Jaman dahulu kala berdirilah sebuah kerajaan yang bernama kerajaan GALUH. Dilihat dari nama kerajaannya sesuai sekali, karena kerajaan Galuh merupakan kerajaan besar dan berwibawa, terkenal kerajaan yang adil, makmur dan bijaksana.
Menurut para ahli, kata ‘Galuh’ diambil dari bahasa sansakerta yang artinya batu permata.
Sebelum berdiri kerajaan Majapahit dan Pajajaran berdirilah kerajaan Galuh yang rajanya bernama Prabu Adimulya Sanghyang Cipta Permana Di Kusumah, dengan dua permasuri :
- Dewi Naganingrum
- Dewi Pangrenyep
Pada suatu saat dan mungkin menurut kepercayaan pada waktu iłu, seandainya sang raja sudah dekat kepada ajalnya, maka raja pergi bertapa dengan maksud menyepi/menyucikan diri, disebuah gunung yang bernama Gunung Padang, kepercayaan kerajaan diberikan kepada Patihnya yang bernama Bondan Sarati. Raja Galuh Prabu Adimulya dari istri yang kedua sudah mempunyai seorang putera yang diberi nama Hariang Banga, sedangkan isteri yang pertma belum punya keturunan.

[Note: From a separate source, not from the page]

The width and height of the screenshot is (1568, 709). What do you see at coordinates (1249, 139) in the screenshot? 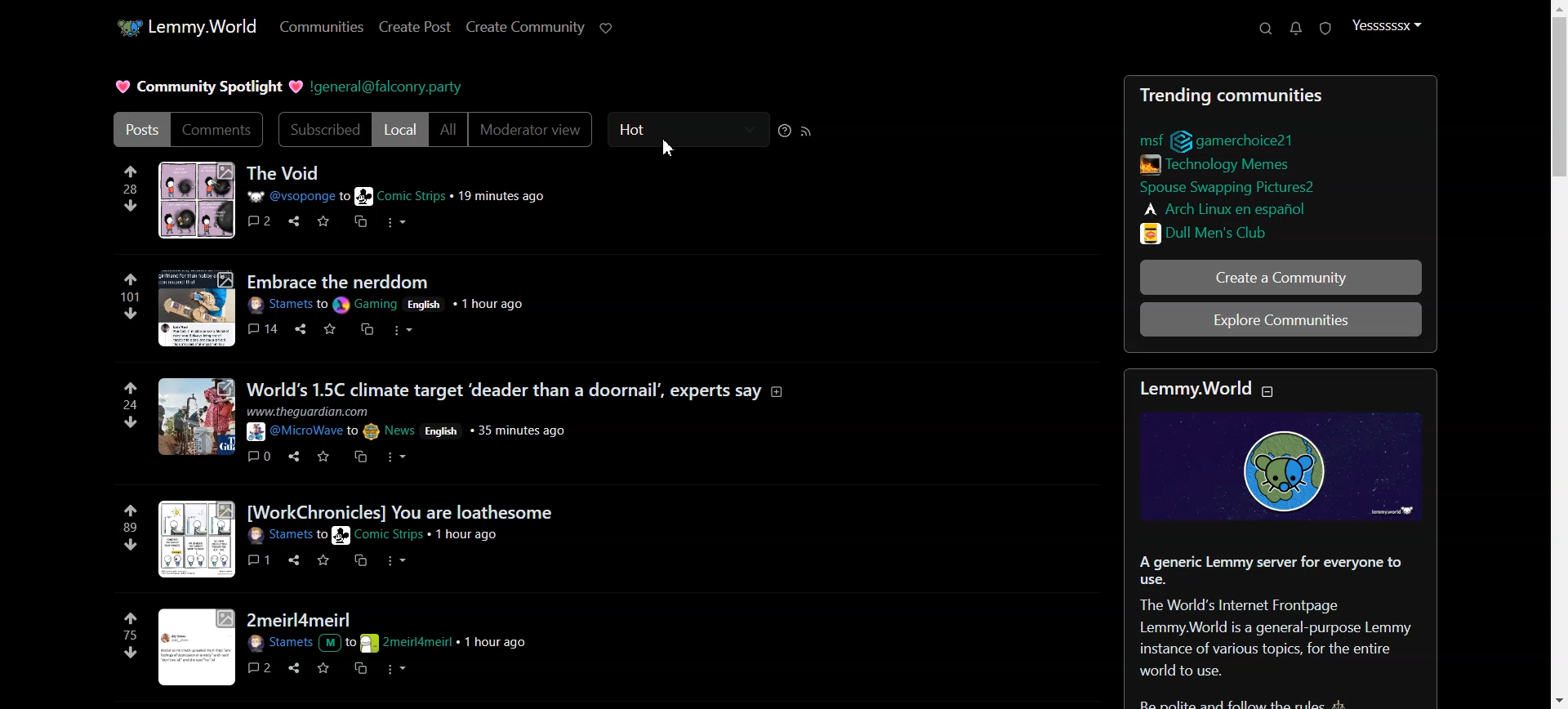
I see `LInks` at bounding box center [1249, 139].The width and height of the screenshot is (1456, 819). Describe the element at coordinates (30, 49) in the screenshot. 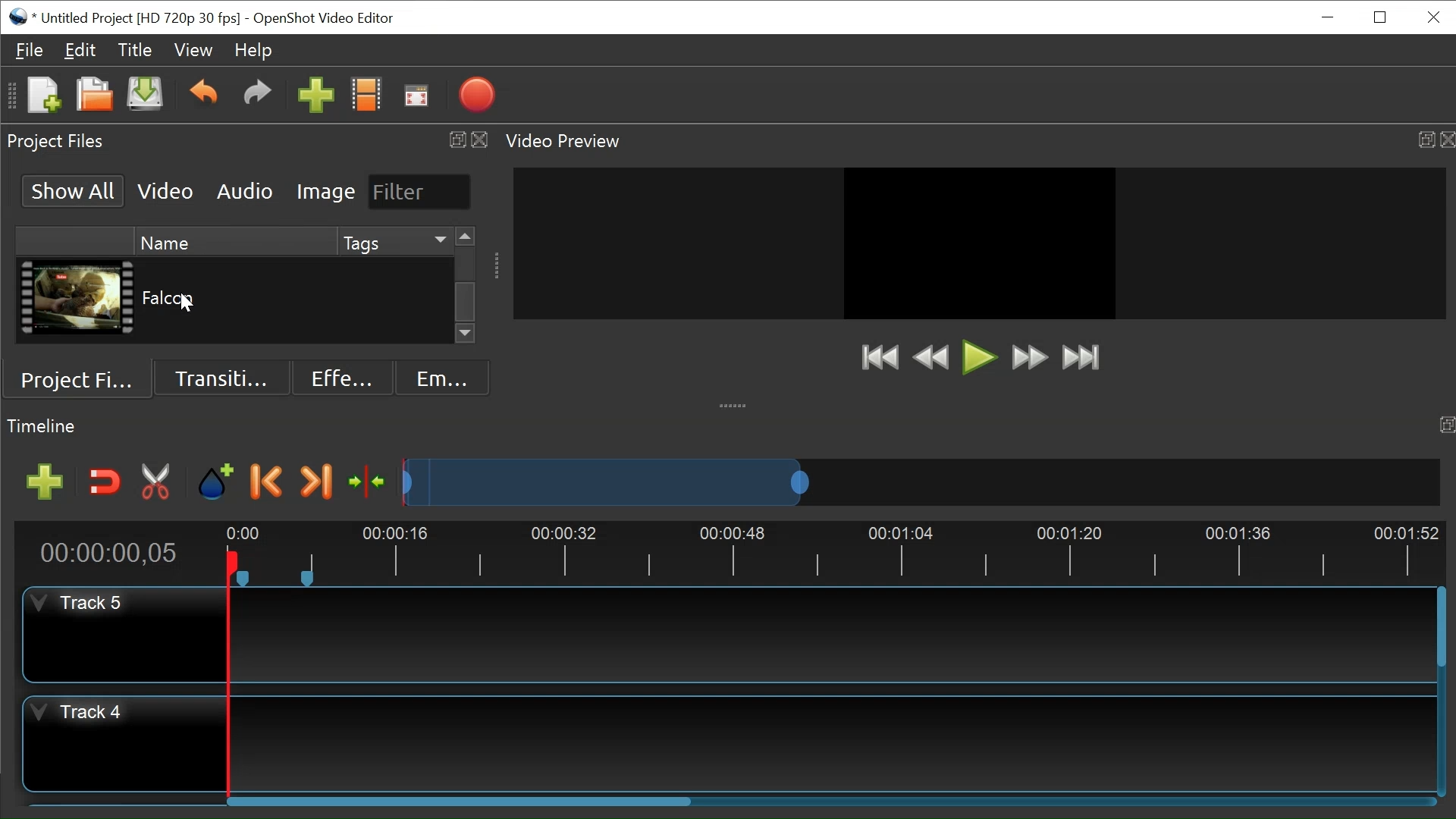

Setelah kekuasaan kerajaan dititipkan kepada patihnya, dengan gelar Raja Bondan. Tetapi setelah kerajaan dipegang oleh raja Bondan pemerintahan berjalan dengan mementingkan pribadi raja, disamping kepentingan rakyatnya dan sampai terjadi kekacauan, dałam pemerintahan sering banyak perselisihan paham. Kita bias membayangkan bagaimana kacaunya pemerintahan di Kerajaan Galuh pada waktu iłu, yang tadinya kerajaan Galuh memakai cara raja mementingkan kepentingan rakyat disamping pribadinya sekarang raja mementingkan pribadi raja disamping rakyatnya.
Kita tunda Kerajaan Galuh yang sedang dilanda kekacauan, tersebutlah disebuah gunung yang bernama Gunung Padang, konon disitulah tempat yang dipakai oleh sangraja Galuh Adimulya untuk bertapa menyucikan diri, menebus dosa-dosanya.
Setelah sang raja bertapa sampai beberapa bulan lamanya, beliau mendapat gelar Pandita Ajar Sukaresi, pandita yang sakti weruh sadurung winara (tahu kepada kejadian yang belum terjadi) saciduh metu sakecap nyata (apayang dikatakannya menjadi kenyataan).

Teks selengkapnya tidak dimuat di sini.